Bu okumalarım sırasında
Louis Büchner'in kardeşi
Georg Büchner'den haberdar oldum. Piyes yazarı olan Georg Büchner Alman tiyatrosu için önemli eserler ortaya koymuş. Kendisi eserlerinde insanları ve insanlar arasındaki ilişkileri ele alırken Alman romantizminin aksine gerçekçi, realist bir yaklaşımda bulunmuş. Georg Büchner henüz 23 yaşında tifo hastalığı sebebiyle öldüğünde "Woyzeck" isimli oyununu yazıyormuş. Bu oyun onun vefatıyla yarım kalmış. Oyun yaklaşık elli yıl sonra Karl Emil Franzos tarafından düzenlenerek üzerinde çalışılmış haliyle yayınlanmış. Woyzeck'in konusunda gelince... Woyzeck bozulmuş bir düzenin, ahlakın ve insani değerlerin çarpıklaştığı bir toplumun hikayesidir. İnsanlar arasında sınıfsal farklılıklardan, güçlü olanın baskıcı ve ezici tutumundan söz eder. Bir kaybedişin hikayesi olarak da yorumlanabilir. Yani bu oyunda mutlu son yok. Dışavurumcu tarzda Alman realizmi ile kaleme alınan bu oyun için derler ki, "Alman tiyatrosu Woyzeck ile başladı."

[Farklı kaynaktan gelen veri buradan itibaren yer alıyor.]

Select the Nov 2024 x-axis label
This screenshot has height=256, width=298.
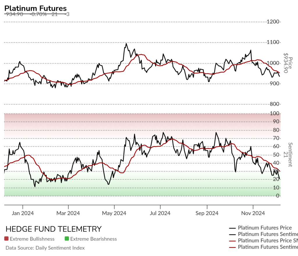coord(253,213)
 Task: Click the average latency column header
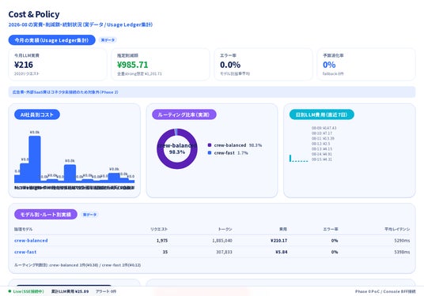397,229
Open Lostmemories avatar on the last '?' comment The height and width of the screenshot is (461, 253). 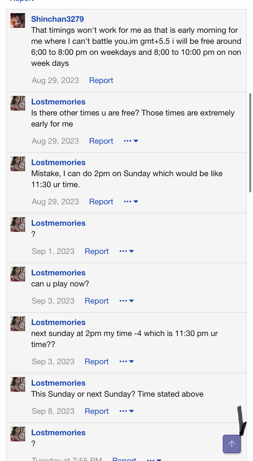pos(18,434)
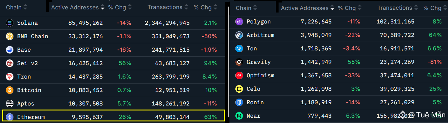This screenshot has height=123, width=448.
Task: Click the Tron logo icon
Action: pos(10,77)

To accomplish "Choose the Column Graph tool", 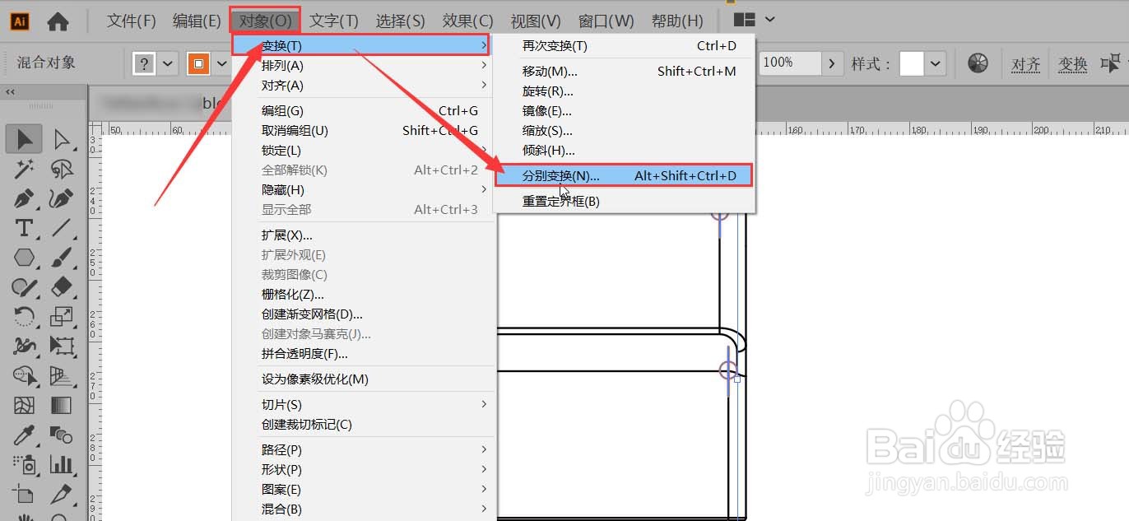I will coord(63,464).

Ben bu piyesi okuduğum zaman Rus romancı
Fyodor Dostoyevski'nin Suç ve Ceza isimli romanını ve romandaki Raskolnikov karakterini hatırladım. Üzerinde düşünmeye başlayınca da Suç ve Ceza'nın kahramanı olan Raskolnikov ile Büchner'in anti-kahramanı olan Woyzeck arasında ilginç benzerlikler kurmaya başladım. Bunun üzerine düşüncelerimi daha sonra ayrı bir yazı ile sizlerle paylaşmak istiyorum.
***
Toyota Corolla (1999)'dan sonra yeni aracımız olan Fiat Egea (2020) ile bir kaç gün önce ilk uzun yol deneyimini yaşadık. Aynı yolu daha önce Toyota Corolla ile 5.8 lt/100 km yakıt ortalaması ile tamamlamıştım. Bu kez Fiat Egea ile 5.5 lt/100 km yakıt ortalaması ile tamamlamış oldum. Yani yakıt ekonomisi anlamında pek bir şey değişmedi. Egea'nın yokuşlardaki performansını bazı kullanıcılar eleştirse de ben gayet memnun kaldım. Yol boyunca 6. vitesten aşağı düşmedim. Her şeyin dışında memnun kaldığım husus yol tutuşu oldu. Virajlara otomobilin burnu ile girmesi daha güvenli hissettirdi. Mesela ilk aracım olan Honda Jazz, virajlara gövdesi ile girip çıkıyor, ister istemez tedirgin ediyordu. Egea'nın yıllık vergisi ve periyodik bakım masrafları ise biraz canımı sıktı.
0 Yorum:
Yorum Gönder
Bloguma ziyaretiniz için teşekkür ederim. Bu içeriği beğendiyseniz paylaşabilir, yorum yaparak katkıda bulunabilirsiniz. Yeniden görüşmek ümidiyle...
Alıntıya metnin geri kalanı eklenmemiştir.